Task objective:
Would you restate the data exactly as given?

[Recorded data]
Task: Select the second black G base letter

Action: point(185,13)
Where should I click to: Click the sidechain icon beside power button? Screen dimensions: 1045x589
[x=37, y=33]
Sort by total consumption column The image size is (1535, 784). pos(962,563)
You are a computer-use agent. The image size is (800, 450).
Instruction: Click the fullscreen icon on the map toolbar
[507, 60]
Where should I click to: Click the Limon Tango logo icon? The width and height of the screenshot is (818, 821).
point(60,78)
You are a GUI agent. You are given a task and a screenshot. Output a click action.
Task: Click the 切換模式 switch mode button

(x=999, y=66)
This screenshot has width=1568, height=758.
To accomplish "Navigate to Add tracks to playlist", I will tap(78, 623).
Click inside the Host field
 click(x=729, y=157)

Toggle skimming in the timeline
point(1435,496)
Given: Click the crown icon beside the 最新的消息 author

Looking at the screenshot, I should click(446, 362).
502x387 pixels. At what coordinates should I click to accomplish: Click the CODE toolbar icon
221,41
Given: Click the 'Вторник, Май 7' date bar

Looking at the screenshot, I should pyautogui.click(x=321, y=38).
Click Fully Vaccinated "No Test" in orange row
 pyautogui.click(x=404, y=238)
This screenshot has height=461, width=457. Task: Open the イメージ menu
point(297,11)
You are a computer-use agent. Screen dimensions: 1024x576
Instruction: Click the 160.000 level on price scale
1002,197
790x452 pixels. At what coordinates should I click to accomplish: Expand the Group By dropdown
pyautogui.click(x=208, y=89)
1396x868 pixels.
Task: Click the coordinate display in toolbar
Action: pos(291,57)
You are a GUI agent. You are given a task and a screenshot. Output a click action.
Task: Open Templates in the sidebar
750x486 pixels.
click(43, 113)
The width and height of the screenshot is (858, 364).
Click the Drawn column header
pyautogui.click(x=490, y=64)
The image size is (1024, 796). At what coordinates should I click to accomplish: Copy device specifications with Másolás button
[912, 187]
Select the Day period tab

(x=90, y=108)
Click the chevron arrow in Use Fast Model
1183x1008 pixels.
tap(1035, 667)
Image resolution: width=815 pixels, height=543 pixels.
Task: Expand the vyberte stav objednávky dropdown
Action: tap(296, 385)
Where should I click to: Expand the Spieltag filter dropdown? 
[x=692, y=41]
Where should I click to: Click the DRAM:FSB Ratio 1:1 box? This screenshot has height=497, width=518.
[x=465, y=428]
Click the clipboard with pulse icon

Response to this exercise:
Task: Select the second black G base letter

Action: point(185,13)
Where should I click to: Click the sidechain icon beside power button? Screen dimensions: 1045x589
[x=37, y=33]
Sort by total consumption column The image size is (1535, 784). pos(962,563)
You are a computer-use agent. The image size is (800, 450).
Instruction: Click the fullscreen icon on the map toolbar
[507, 60]
Where should I click to: Click the Limon Tango logo icon? The width and height of the screenshot is (818, 821).
point(60,78)
You are a GUI agent. You are given a task and a screenshot. Output a click action.
Task: Click the 切換模式 switch mode button

(x=999, y=66)
This screenshot has width=1568, height=758.
To accomplish "Navigate to Add tracks to playlist", I will tap(78, 623).
Click inside the Host field
 click(x=729, y=157)

Toggle skimming in the timeline
point(1435,496)
Given: Click the crown icon beside the 最新的消息 author

Looking at the screenshot, I should click(446, 362).
502x387 pixels. At what coordinates should I click to accomplish: Click the CODE toolbar icon
221,41
Given: Click the 'Вторник, Май 7' date bar

Looking at the screenshot, I should pyautogui.click(x=321, y=38).
Click Fully Vaccinated "No Test" in orange row
 pyautogui.click(x=404, y=238)
This screenshot has height=461, width=457. Task: Open the イメージ menu
point(297,11)
You are a computer-use agent. Screen dimensions: 1024x576
Instruction: Click the 160.000 level on price scale
1002,197
790x452 pixels. At what coordinates should I click to accomplish: Expand the Group By dropdown
pyautogui.click(x=208, y=89)
1396x868 pixels.
Task: Click the coordinate display in toolbar
Action: pos(291,57)
You are a GUI agent. You are given a task and a screenshot. Output a click action.
Task: Open Templates in the sidebar
750x486 pixels.
click(43, 113)
The width and height of the screenshot is (858, 364).
Click the Drawn column header
pyautogui.click(x=490, y=64)
The image size is (1024, 796). At what coordinates should I click to accomplish: Copy device specifications with Másolás button
[912, 187]
Select the Day period tab

(x=90, y=108)
Click the chevron arrow in Use Fast Model
1183x1008 pixels.
tap(1035, 667)
Image resolution: width=815 pixels, height=543 pixels.
Task: Expand the vyberte stav objednávky dropdown
Action: tap(296, 385)
Where should I click to: Expand the Spieltag filter dropdown? 
[x=692, y=41]
Where should I click to: Click the DRAM:FSB Ratio 1:1 box? This screenshot has height=497, width=518.
[x=465, y=428]
Click the clipboard with pulse icon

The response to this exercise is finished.